Extracted data entries
• • • •

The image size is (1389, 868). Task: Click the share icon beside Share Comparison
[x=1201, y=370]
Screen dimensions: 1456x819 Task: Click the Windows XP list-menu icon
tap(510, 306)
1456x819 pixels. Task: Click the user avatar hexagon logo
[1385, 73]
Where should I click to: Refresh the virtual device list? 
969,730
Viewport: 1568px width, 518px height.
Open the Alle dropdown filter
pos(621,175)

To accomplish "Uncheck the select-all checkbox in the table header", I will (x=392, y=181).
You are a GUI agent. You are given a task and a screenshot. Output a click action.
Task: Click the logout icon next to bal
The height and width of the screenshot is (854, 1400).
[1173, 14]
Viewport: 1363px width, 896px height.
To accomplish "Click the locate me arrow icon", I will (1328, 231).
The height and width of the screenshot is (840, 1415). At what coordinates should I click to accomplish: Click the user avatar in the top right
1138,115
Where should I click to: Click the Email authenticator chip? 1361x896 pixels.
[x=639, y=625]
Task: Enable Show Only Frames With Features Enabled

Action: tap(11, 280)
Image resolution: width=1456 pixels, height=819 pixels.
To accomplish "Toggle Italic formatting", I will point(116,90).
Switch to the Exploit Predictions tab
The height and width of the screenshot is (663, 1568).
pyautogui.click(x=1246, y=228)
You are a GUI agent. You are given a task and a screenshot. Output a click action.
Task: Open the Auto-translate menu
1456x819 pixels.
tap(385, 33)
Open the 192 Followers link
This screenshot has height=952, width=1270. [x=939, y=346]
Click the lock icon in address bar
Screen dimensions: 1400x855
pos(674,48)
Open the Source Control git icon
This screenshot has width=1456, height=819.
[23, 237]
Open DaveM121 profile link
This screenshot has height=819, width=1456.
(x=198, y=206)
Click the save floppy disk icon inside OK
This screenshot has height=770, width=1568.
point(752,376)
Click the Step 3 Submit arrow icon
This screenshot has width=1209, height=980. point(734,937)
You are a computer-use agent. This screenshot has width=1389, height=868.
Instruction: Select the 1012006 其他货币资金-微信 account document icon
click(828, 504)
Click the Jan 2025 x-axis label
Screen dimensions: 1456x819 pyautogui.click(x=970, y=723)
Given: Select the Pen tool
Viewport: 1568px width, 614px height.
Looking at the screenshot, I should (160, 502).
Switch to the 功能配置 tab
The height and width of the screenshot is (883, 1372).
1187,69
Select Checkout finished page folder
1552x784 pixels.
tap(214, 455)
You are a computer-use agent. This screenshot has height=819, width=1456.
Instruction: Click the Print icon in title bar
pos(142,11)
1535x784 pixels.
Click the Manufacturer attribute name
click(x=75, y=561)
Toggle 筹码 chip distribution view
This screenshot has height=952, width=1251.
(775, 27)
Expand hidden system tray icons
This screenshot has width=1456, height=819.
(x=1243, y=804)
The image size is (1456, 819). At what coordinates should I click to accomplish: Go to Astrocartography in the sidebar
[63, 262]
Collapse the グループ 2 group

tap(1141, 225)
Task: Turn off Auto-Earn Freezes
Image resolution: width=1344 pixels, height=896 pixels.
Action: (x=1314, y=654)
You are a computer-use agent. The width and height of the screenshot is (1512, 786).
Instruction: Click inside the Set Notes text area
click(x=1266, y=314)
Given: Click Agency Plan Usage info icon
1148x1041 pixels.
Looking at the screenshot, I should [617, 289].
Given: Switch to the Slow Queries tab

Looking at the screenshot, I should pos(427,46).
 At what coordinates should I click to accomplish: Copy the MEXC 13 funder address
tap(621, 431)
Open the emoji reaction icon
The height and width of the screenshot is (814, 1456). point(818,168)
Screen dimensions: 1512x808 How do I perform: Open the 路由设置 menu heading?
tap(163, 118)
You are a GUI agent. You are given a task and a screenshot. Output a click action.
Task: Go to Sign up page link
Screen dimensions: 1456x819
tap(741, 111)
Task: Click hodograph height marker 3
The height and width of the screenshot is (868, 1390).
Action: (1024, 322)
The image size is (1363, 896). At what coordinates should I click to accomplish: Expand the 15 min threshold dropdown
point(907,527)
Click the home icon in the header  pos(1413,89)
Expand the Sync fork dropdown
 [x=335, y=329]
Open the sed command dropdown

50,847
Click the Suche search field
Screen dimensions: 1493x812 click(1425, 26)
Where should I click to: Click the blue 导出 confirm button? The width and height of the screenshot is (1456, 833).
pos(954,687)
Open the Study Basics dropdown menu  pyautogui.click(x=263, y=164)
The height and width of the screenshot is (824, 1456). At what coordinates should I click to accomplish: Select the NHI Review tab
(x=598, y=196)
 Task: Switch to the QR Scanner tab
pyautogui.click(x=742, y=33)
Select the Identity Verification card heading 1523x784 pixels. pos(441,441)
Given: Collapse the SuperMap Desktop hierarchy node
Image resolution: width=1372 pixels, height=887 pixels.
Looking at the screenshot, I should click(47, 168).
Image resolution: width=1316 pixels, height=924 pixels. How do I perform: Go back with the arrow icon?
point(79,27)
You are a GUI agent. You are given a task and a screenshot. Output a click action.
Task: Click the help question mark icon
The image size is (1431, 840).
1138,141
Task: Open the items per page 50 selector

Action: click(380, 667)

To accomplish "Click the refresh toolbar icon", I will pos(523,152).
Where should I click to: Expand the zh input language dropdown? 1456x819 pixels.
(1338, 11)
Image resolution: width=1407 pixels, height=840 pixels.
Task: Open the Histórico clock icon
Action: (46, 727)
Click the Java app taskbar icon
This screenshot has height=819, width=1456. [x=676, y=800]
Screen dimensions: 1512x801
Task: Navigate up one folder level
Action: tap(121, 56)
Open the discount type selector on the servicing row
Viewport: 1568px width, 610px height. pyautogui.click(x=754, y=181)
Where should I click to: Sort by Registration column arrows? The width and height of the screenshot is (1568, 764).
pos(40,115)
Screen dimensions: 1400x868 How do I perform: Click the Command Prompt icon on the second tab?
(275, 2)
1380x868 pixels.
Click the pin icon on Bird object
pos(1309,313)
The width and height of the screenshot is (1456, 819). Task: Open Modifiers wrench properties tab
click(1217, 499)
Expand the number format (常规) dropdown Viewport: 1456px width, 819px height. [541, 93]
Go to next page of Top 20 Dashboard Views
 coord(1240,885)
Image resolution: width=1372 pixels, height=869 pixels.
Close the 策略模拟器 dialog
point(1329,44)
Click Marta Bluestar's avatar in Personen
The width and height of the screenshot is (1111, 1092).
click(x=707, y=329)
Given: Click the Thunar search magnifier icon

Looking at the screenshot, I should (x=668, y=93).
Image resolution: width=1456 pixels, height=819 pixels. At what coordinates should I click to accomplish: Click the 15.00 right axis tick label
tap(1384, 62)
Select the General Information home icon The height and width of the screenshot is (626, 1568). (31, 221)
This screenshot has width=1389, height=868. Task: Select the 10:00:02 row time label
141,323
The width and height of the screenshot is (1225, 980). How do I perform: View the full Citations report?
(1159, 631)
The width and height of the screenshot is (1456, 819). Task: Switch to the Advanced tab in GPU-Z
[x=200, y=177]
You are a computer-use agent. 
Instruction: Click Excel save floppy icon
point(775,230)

• • • •

* [WHAT YOU SHOULD DO]:
The entries above are to be restated word for word.

* [ANSWER SPACE]:
The image size is (1389, 868). Task: Click the share icon beside Share Comparison
[x=1201, y=370]
Screen dimensions: 1456x819 Task: Click the Windows XP list-menu icon
tap(510, 306)
1456x819 pixels. Task: Click the user avatar hexagon logo
[1385, 73]
Where should I click to: Refresh the virtual device list? 
969,730
Viewport: 1568px width, 518px height.
Open the Alle dropdown filter
pos(621,175)

To accomplish "Uncheck the select-all checkbox in the table header", I will (x=392, y=181).
You are a GUI agent. You are given a task and a screenshot. Output a click action.
Task: Click the logout icon next to bal
The height and width of the screenshot is (854, 1400).
[1173, 14]
Viewport: 1363px width, 896px height.
To accomplish "Click the locate me arrow icon", I will (1328, 231).
The height and width of the screenshot is (840, 1415). At what coordinates should I click to accomplish: Click the user avatar in the top right
1138,115
Where should I click to: Click the Email authenticator chip? 1361x896 pixels.
[x=639, y=625]
Task: Enable Show Only Frames With Features Enabled

Action: tap(11, 280)
Image resolution: width=1456 pixels, height=819 pixels.
To accomplish "Toggle Italic formatting", I will point(116,90).
Switch to the Exploit Predictions tab
The height and width of the screenshot is (663, 1568).
pyautogui.click(x=1246, y=228)
You are a GUI agent. You are given a task and a screenshot. Output a click action.
Task: Open the Auto-translate menu
1456x819 pixels.
tap(385, 33)
Open the 192 Followers link
This screenshot has height=952, width=1270. [x=939, y=346]
Click the lock icon in address bar
Screen dimensions: 1400x855
pos(674,48)
Open the Source Control git icon
This screenshot has width=1456, height=819.
[23, 237]
Open DaveM121 profile link
This screenshot has height=819, width=1456.
(x=198, y=206)
Click the save floppy disk icon inside OK
This screenshot has height=770, width=1568.
point(752,376)
Click the Step 3 Submit arrow icon
This screenshot has width=1209, height=980. point(734,937)
You are a computer-use agent. This screenshot has width=1389, height=868.
Instruction: Select the 1012006 其他货币资金-微信 account document icon
click(828, 504)
Click the Jan 2025 x-axis label
Screen dimensions: 1456x819 pyautogui.click(x=970, y=723)
Given: Select the Pen tool
Viewport: 1568px width, 614px height.
Looking at the screenshot, I should (160, 502).
Switch to the 功能配置 tab
The height and width of the screenshot is (883, 1372).
1187,69
Select Checkout finished page folder
1552x784 pixels.
tap(214, 455)
You are a computer-use agent. This screenshot has height=819, width=1456.
Instruction: Click the Print icon in title bar
pos(142,11)
1535x784 pixels.
Click the Manufacturer attribute name
click(x=75, y=561)
Toggle 筹码 chip distribution view
This screenshot has height=952, width=1251.
(775, 27)
Expand hidden system tray icons
This screenshot has width=1456, height=819.
(x=1243, y=804)
The image size is (1456, 819). At what coordinates should I click to accomplish: Go to Astrocartography in the sidebar
[63, 262]
Collapse the グループ 2 group

tap(1141, 225)
Task: Turn off Auto-Earn Freezes
Image resolution: width=1344 pixels, height=896 pixels.
Action: (x=1314, y=654)
You are a computer-use agent. The width and height of the screenshot is (1512, 786).
Instruction: Click inside the Set Notes text area
click(x=1266, y=314)
Given: Click Agency Plan Usage info icon
1148x1041 pixels.
Looking at the screenshot, I should [617, 289].
Given: Switch to the Slow Queries tab

Looking at the screenshot, I should pos(427,46).
 At what coordinates should I click to accomplish: Copy the MEXC 13 funder address
tap(621, 431)
Open the emoji reaction icon
The height and width of the screenshot is (814, 1456). point(818,168)
Screen dimensions: 1512x808 How do I perform: Open the 路由设置 menu heading?
tap(163, 118)
You are a GUI agent. You are given a task and a screenshot. Output a click action.
Task: Go to Sign up page link
Screen dimensions: 1456x819
tap(741, 111)
Task: Click hodograph height marker 3
The height and width of the screenshot is (868, 1390).
Action: (1024, 322)
The image size is (1363, 896). At what coordinates should I click to accomplish: Expand the 15 min threshold dropdown
point(907,527)
Click the home icon in the header  pos(1413,89)
Expand the Sync fork dropdown
 [x=335, y=329]
Open the sed command dropdown

50,847
Click the Suche search field
Screen dimensions: 1493x812 click(1425, 26)
Where should I click to: Click the blue 导出 confirm button? The width and height of the screenshot is (1456, 833).
pos(954,687)
Open the Study Basics dropdown menu  pyautogui.click(x=263, y=164)
The height and width of the screenshot is (824, 1456). At what coordinates should I click to accomplish: Select the NHI Review tab
(x=598, y=196)
 Task: Switch to the QR Scanner tab
pyautogui.click(x=742, y=33)
Select the Identity Verification card heading 1523x784 pixels. pos(441,441)
Given: Collapse the SuperMap Desktop hierarchy node
Image resolution: width=1372 pixels, height=887 pixels.
Looking at the screenshot, I should click(47, 168).
Image resolution: width=1316 pixels, height=924 pixels. How do I perform: Go back with the arrow icon?
point(79,27)
You are a GUI agent. You are given a task and a screenshot. Output a click action.
Task: Click the help question mark icon
The image size is (1431, 840).
1138,141
Task: Open the items per page 50 selector

Action: click(380, 667)

To accomplish "Click the refresh toolbar icon", I will pos(523,152).
Where should I click to: Expand the zh input language dropdown? 1456x819 pixels.
(1338, 11)
Image resolution: width=1407 pixels, height=840 pixels.
Task: Open the Histórico clock icon
Action: (46, 727)
Click the Java app taskbar icon
This screenshot has height=819, width=1456. [x=676, y=800]
Screen dimensions: 1512x801
Task: Navigate up one folder level
Action: tap(121, 56)
Open the discount type selector on the servicing row
Viewport: 1568px width, 610px height. pyautogui.click(x=754, y=181)
Where should I click to: Sort by Registration column arrows? The width and height of the screenshot is (1568, 764).
pos(40,115)
Screen dimensions: 1400x868 How do I perform: Click the Command Prompt icon on the second tab?
(275, 2)
1380x868 pixels.
Click the pin icon on Bird object
pos(1309,313)
The width and height of the screenshot is (1456, 819). Task: Open Modifiers wrench properties tab
click(1217, 499)
Expand the number format (常规) dropdown Viewport: 1456px width, 819px height. [541, 93]
Go to next page of Top 20 Dashboard Views
 coord(1240,885)
Image resolution: width=1372 pixels, height=869 pixels.
Close the 策略模拟器 dialog
point(1329,44)
Click Marta Bluestar's avatar in Personen
The width and height of the screenshot is (1111, 1092).
click(x=707, y=329)
Given: Click the Thunar search magnifier icon

Looking at the screenshot, I should (x=668, y=93).
Image resolution: width=1456 pixels, height=819 pixels. At what coordinates should I click to accomplish: Click the 15.00 right axis tick label
tap(1384, 62)
Select the General Information home icon The height and width of the screenshot is (626, 1568). (31, 221)
This screenshot has width=1389, height=868. Task: Select the 10:00:02 row time label
141,323
The width and height of the screenshot is (1225, 980). How do I perform: View the full Citations report?
(1159, 631)
The width and height of the screenshot is (1456, 819). Task: Switch to the Advanced tab in GPU-Z
[x=200, y=177]
You are a computer-use agent. 
Instruction: Click Excel save floppy icon
point(775,230)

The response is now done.